-------- Text passage --------
In Hungary, when organizations such as Atlatszo expose how billions in public funds find their way into the pockets of Orbán’s family, their facts aren’t attacked, they are. To Orbán, institutions like these aren’t independent civil society organizations, but arms of the opposition. Agents of George Soros. For Orbán, as for Trump, independent media doesn’t exist. News organizations that they don’t control are not independent, they are the “opposition.”

Rather than contest facts, Orbán transposes his own politics onto inherently apolitical individuals and organizations. Orbán has even created a bureaucracy to “protect Hungarian sovereignty” from facts published by independent Hungarians.

The consequences of this philosophy can quickly spiral out of control. If there’s no such thing as independence, everything is thrust into this zero-sum game of total politics. If journalists are partisans, their facts are irrelevant. If independent civil society doesn’t exist, protests are plots by billionaires or foreign powers. If serving the Constitution means nothing, the civil service is the “deep state.” If academic freedom is “woke ideology,” universities are partisan enclaves. This is how Orbán’s Hungary works.

That’s why Orbán forced the independent Central European University out of Hungary. It’s why he funnels billions from state assets and shady Russian energy deals into Mathias Corvinus Collegium, which trains loyal culture warriors. It’s why a Christian church like the Hungarian Evangelical Fellowship is hounded out of public life, forced to abandon aid programs for the poor; while the Reformed Church, with a former Orbán minister at the helm, thrives under state patronage.
--------
Activities:
1) According to the passage on Orbán's Hungary, which university did Orbán force out of the country?
2) Retype the passage on Orbán's Hungary from "That’s why Orbán" to "under state patronage.".
3) List every organization that the passage on Orbán's Hungary mentions by name.
-------- Records --------
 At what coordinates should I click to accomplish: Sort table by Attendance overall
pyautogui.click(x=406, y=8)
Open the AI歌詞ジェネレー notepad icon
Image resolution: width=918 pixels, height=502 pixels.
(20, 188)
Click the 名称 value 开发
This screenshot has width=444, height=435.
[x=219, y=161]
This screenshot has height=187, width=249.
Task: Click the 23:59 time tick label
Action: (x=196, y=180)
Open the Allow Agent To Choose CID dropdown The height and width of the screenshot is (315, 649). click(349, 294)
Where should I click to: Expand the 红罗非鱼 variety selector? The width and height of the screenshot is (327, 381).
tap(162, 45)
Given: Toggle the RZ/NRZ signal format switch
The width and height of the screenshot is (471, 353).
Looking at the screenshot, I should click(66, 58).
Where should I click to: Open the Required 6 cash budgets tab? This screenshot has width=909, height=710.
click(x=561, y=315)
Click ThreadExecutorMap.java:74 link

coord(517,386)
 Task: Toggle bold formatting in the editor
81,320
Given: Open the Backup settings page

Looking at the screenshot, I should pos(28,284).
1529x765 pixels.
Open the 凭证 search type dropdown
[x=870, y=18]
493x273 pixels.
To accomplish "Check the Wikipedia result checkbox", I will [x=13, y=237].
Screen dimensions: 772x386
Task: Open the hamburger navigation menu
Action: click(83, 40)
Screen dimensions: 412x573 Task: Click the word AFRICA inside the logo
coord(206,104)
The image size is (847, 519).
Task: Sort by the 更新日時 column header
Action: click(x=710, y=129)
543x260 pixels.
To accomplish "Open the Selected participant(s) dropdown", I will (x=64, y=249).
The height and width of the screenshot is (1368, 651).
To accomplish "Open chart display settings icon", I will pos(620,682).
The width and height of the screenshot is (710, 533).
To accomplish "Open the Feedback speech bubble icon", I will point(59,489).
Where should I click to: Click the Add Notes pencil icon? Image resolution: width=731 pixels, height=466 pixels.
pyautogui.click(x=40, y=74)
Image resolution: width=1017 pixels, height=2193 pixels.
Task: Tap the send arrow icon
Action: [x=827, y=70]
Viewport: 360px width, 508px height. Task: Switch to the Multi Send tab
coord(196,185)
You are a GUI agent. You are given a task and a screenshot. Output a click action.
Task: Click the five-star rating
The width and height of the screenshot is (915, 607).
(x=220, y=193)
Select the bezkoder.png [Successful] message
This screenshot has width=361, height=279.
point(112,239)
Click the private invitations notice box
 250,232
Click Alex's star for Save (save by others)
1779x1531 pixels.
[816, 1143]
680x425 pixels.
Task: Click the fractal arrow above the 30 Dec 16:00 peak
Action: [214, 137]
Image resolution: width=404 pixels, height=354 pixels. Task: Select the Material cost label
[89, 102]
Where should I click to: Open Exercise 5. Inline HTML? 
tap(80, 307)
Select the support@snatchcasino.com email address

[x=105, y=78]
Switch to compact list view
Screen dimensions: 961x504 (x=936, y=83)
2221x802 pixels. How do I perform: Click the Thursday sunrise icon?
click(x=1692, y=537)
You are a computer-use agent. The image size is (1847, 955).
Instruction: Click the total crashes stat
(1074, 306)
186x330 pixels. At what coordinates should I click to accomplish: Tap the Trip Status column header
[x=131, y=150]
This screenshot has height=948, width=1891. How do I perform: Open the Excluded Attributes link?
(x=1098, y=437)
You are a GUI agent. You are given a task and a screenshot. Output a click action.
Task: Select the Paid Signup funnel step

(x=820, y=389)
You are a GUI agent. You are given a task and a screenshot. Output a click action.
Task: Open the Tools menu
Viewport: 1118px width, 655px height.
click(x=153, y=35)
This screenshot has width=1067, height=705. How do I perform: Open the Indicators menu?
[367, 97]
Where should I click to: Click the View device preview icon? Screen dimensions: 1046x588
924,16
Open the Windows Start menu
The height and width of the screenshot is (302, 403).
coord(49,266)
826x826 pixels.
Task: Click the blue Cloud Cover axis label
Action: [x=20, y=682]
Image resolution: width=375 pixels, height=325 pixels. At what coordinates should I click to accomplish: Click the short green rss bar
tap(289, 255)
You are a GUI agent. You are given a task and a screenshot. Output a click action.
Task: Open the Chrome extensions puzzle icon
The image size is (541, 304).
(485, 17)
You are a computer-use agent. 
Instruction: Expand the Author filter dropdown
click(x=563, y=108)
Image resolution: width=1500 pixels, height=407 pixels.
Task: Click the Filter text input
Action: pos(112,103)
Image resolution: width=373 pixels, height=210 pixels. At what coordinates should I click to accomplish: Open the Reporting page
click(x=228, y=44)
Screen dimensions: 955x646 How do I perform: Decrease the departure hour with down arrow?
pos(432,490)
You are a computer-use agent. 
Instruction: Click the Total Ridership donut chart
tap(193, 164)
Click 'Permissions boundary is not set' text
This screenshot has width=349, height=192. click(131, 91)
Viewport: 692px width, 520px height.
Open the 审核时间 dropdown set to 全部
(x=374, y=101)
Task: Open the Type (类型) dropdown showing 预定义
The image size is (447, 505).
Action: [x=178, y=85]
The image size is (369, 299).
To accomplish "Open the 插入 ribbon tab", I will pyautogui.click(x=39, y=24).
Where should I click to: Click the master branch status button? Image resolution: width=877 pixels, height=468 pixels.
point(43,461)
--------
Answers to the tasks:
1) The independent Central European University.

2)
That’s why Orbán forced the independent Central European University out of Hungary. It’s why he funnels billions from state assets and shady Russian energy deals into Mathias Corvinus Collegium, which trains loyal culture warriors. It’s why a Christian church like the Hungarian Evangelical Fellowship is hounded out of public life, forced to abandon aid programs for the poor; while the Reformed Church, with a former Orbán minister at the helm, thrives under state patronage.

3) Atlatszo, Central European University, Mathias Corvinus Collegium, Hungarian Evangelical Fellowship, Reformed Church